I'm not 100% sure that the crash is due to buildcraft, since we run some other mods (IC2, Galacticraft, Forestry, Ironchests, Endertanks and nature's compass; we did have also Betweenlands but some weeks ago we removed it from the server), BUT I'm 100% sure that if I remove Buildcraft from the mods the server starts up again running smoothly. I tried removing every mod one by one and issues end only with buildcraft being removed.
We tried restoring a backup of the server but after some hours of running smoothly it would start to crash again, apparently with no particular trigger action, with the same crashlogs.
I hope this may be of some help to fix the mod and if not sorry for wasting your time and for any grammar mistake, english is not my native language.
Also I take the occasion to thank the current developers for keeping my favourite minecraft mod alive and also upgrading it.
the 2nd crash (that prevents the world from loading after) is caused by forestry, it seems it is making things crash cause things are in an invalid state (probably from the watchdog killing the server)
the first crash doesn't give any info as so why things lag, just that it was killed because it lagged, can you go ingame and run the /debug start
command, then wait a minute and do /debug stop
that should generate a ticktime report in the debug folder of the server, we can take a look at that to see what exactly is taking up all the time
Something very weird happened. I started the server, and by pure luck it escaped being shutdown by the watchdog for like 300 ms over the 60000 ms cap and started. I was doing other stuff meanwhile and didn't notice it actually went up. For like 30-40 minutes the console was filled with "can't keep up" lines, but then after that the suddenly stopped. I was able just now to actually enter the server in game and it was running smoothly again. In any case, via local backup in singleplayer, I did the debug command in the laggy condition in which we were stuck: https://pastebin.com/dV0y1sGr
This instead was done via console from the server after it started running smoothly again: https://pastebin.com/bPjPa7Gc
During which in the console this lines appeared: https://pastebin.com/ywsCjX5p
i thought i replied yesterday but must not have i guess
but how many (chunkloaded) pumps do you have? the lag seems to be from pumps rebuilding their queues to figure out what fluids to pump up, that's also why it went away after a while, once they all finished that things stabilized again
also if you check those can you see if a 64 block radius around the pumps is loaded (in cases where it's connected to a fluid pool that is that large)?might be slowing things down further by having to load and unload chunks that have not been loaded yet
it's weird that it took that long (unless you really have a ton of them connected to huge lakes) but in the laggy one i don't see anything else that comes even close to having a ticktimes as high that could be part of the problem
the non laggy one shows relatively high time for pipes but if you have a lot of them that makes sense also ticktime is good so don't think that's any problem, no abnormal times i see there really
Ok, just finished investigating after asking my players if and how many pumps they had around the world. One of them placed 4 pumps above a lava sea in the nether, using a IC2 chunkloader and an Endertank to pump lava in the overworld. He managed to reach the bottom of the sea, and two of the pumps were just above some fluid lava (not source lava blocks). Just after removing one the lag sensibly decreased and removing the other one restored the smoothness of the world completely.
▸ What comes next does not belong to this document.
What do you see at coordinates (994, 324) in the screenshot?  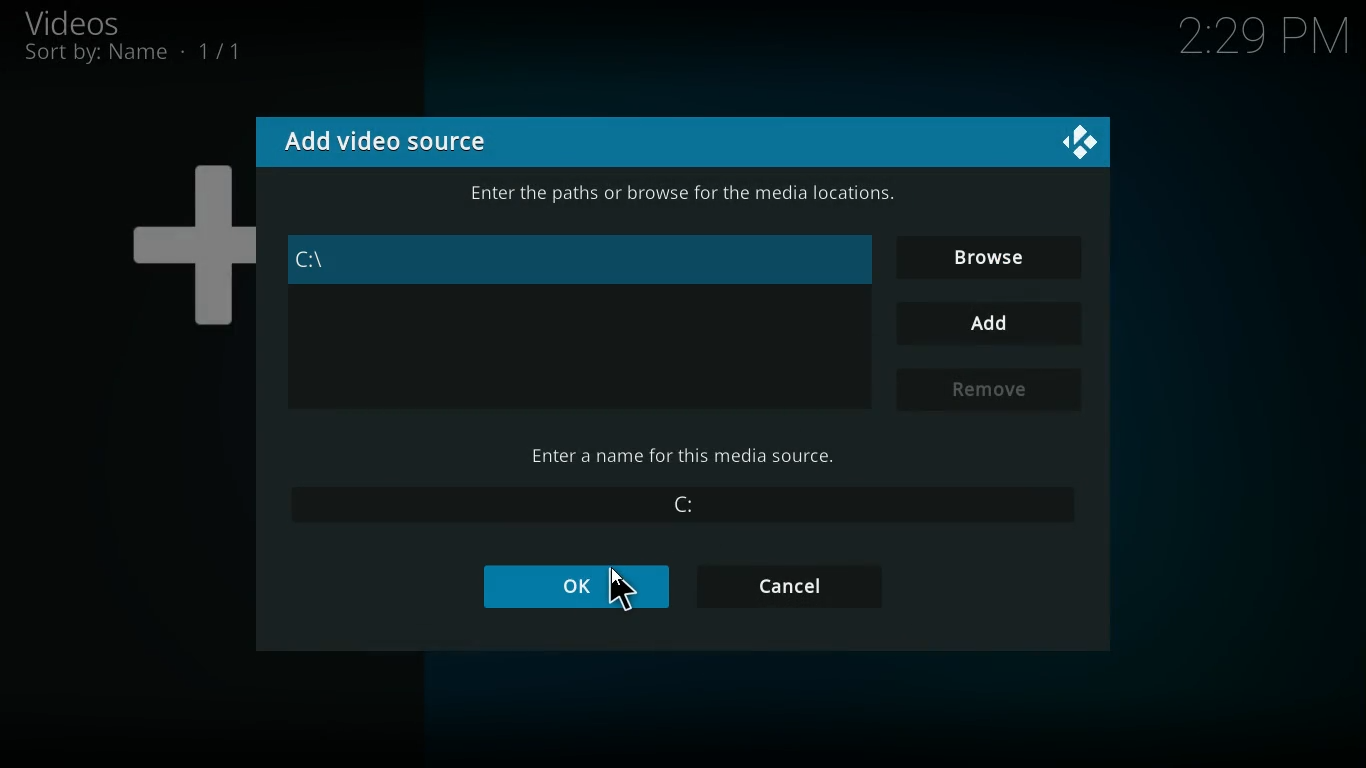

Looking the area I noticed that the lava source blocks closer to the pumps responsible were just outside the chunkloaded area (I think), something over 70 blocks away from them.
So yeah, it seems the problem was just a lava-hungry player.
Sorry for wasting your time and thank you for your kindness!
no problem, it was no wasting time at all
there may be ways we can patch this up for the future so pumps don't kill the server on startup (maybe only checking a smaller area at first so things like infinite water pumps for cooling purposes are up and running directly and queueing the full update so they don't all run at the same time)
@AlexIIL any opionions on that?
Ok, I got curious and try experimenting a bit with those guilty pumps using my offline backup world.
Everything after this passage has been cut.